#### RECORD EXTRACTS ####

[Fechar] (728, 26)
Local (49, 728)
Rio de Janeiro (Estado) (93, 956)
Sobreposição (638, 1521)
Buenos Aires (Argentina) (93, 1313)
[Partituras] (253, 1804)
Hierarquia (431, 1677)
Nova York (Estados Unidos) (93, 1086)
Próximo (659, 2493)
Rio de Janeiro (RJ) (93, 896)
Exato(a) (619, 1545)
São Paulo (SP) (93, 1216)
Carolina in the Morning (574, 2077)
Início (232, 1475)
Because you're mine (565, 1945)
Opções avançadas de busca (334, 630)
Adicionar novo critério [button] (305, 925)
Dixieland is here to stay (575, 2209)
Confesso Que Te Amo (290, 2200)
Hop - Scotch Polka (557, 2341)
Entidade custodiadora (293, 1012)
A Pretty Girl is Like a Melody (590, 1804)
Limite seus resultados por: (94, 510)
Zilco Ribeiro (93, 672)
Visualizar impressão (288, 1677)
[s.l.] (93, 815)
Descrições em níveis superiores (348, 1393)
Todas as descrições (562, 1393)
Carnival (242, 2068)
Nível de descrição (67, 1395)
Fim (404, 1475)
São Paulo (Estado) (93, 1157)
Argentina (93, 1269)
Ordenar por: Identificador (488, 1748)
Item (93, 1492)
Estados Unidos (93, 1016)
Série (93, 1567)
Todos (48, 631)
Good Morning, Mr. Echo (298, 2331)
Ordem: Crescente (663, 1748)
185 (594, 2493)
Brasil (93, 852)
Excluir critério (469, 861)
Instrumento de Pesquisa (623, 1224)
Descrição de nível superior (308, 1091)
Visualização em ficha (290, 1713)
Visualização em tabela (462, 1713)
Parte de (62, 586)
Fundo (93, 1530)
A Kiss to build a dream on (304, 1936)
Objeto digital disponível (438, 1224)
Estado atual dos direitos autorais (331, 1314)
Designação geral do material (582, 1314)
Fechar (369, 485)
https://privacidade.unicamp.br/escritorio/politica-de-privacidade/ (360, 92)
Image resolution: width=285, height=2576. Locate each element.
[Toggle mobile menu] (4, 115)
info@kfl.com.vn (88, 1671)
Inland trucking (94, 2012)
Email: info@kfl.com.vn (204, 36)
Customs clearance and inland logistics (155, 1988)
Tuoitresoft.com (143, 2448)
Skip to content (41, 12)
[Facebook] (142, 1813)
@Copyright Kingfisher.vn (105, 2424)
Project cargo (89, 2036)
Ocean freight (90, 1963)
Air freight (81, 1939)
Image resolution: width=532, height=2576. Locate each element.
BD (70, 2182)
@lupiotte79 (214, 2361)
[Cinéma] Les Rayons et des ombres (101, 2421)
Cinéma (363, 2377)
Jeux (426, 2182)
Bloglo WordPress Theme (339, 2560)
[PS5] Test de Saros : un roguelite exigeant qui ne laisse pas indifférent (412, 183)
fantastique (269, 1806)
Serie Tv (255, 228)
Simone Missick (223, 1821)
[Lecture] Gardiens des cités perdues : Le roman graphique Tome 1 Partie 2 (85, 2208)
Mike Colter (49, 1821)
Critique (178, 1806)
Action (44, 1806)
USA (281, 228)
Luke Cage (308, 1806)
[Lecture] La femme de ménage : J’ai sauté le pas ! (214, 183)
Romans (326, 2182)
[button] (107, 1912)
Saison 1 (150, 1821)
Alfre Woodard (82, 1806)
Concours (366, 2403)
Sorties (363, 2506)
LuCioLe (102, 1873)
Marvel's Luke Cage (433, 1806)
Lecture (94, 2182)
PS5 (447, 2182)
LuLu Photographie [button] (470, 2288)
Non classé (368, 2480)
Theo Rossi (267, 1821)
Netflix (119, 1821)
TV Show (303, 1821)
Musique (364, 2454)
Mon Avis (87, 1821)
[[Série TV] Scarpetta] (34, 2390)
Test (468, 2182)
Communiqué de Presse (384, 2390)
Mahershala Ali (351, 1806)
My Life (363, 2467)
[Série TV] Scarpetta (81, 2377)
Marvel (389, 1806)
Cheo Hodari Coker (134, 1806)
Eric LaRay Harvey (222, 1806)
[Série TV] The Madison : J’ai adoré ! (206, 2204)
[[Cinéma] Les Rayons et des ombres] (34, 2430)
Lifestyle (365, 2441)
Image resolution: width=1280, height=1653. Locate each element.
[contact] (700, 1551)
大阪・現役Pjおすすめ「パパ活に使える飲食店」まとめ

####

▸ WHAT NEEDS TO BE DONE:
What is needed is an exact repetition of the lines from the first line of the records through the line containing "Descrições em níveis superiores (348, 1393)", both ends included, and nothing more.

▸ EXERCISE OUTPUT:
[Fechar] (728, 26)
Local (49, 728)
Rio de Janeiro (Estado) (93, 956)
Sobreposição (638, 1521)
Buenos Aires (Argentina) (93, 1313)
[Partituras] (253, 1804)
Hierarquia (431, 1677)
Nova York (Estados Unidos) (93, 1086)
Próximo (659, 2493)
Rio de Janeiro (RJ) (93, 896)
Exato(a) (619, 1545)
São Paulo (SP) (93, 1216)
Carolina in the Morning (574, 2077)
Início (232, 1475)
Because you're mine (565, 1945)
Opções avançadas de busca (334, 630)
Adicionar novo critério [button] (305, 925)
Dixieland is here to stay (575, 2209)
Confesso Que Te Amo (290, 2200)
Hop - Scotch Polka (557, 2341)
Entidade custodiadora (293, 1012)
A Pretty Girl is Like a Melody (590, 1804)
Limite seus resultados por: (94, 510)
Zilco Ribeiro (93, 672)
Visualizar impressão (288, 1677)
[s.l.] (93, 815)
Descrições em níveis superiores (348, 1393)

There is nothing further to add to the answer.